TTiLe purpose is to automatically generate efficient implementations
for convolution on any architecture.
It can be used either as a standalone tool (for which we only support a
sequential optimization for now) or in conjunction with TVM.
The pipeline differs a bit between both but is essentially the same.

It consists of the following steps :

1) Test and select microkernels for a given architecture.

See ml_utils/microkernel_search/mickernel_search.ml.
You can either print all microkernels results in stdout or
use them to build the so-called classes of microkernels.
These classes should then be placed in a new architecture module
in ml_utils/search/arch_info.ml, along with cache informations.
See other examples in this file.

2) For a given convolution size, research of possible permutations.
We rely on ioopt for this. As this task is quite long and requires
a version of ioopt installed, it can be done offline for convenience,
see code in ml_utils/ioopt_cache/ioopt_cache.ml.

Either way, whenever a research of permutations is launched, TTiLe
will first look into perm_cache.json to find the specific 
convolution/arch/ukernel class tuple for which it needs a permutation,
and falls back to ioopt if it is not there. In the latter case if ioopt
is not present it will simply crash (this could be improved).

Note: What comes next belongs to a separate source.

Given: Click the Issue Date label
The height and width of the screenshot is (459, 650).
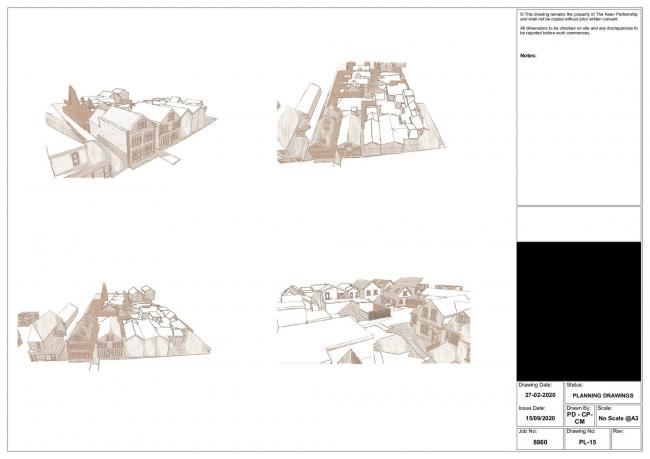Looking at the screenshot, I should pyautogui.click(x=531, y=408).
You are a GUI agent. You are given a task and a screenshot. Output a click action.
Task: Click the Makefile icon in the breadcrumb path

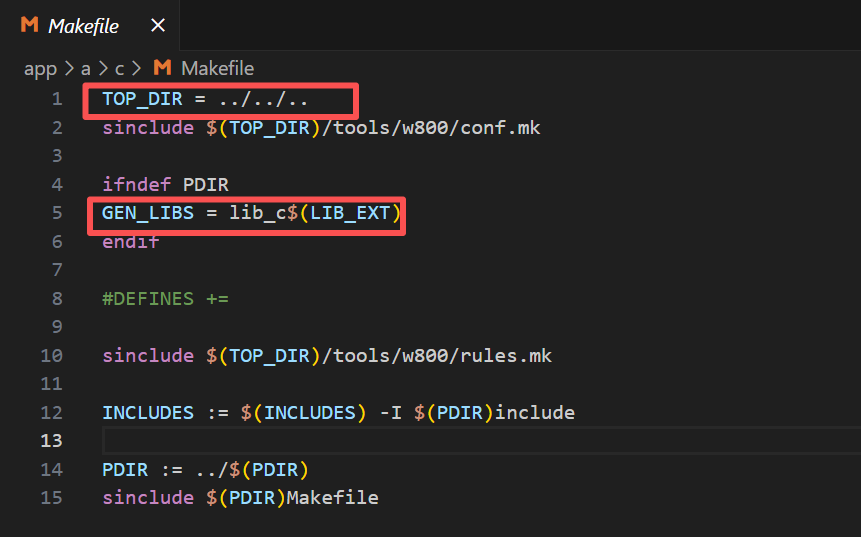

3) The previous steps allow us to define a search space of candidates
that we now want to prune.
We can either :
** not prune at all and take all candidates
** sample our search space and take n candidates randomly
** or sort candidate with some metric, then take the n best along this metric.

Examples can be found in ics_search.ml or microsearch.ml.

4) Python interface

Our generation strategy can be called via python.
To build and install a python frontend, just run
make python_install in ml_utils,
then export TTILE_ROOT=<path of matmul_bench>

this will install a module ttilepy with a function gen_scheme.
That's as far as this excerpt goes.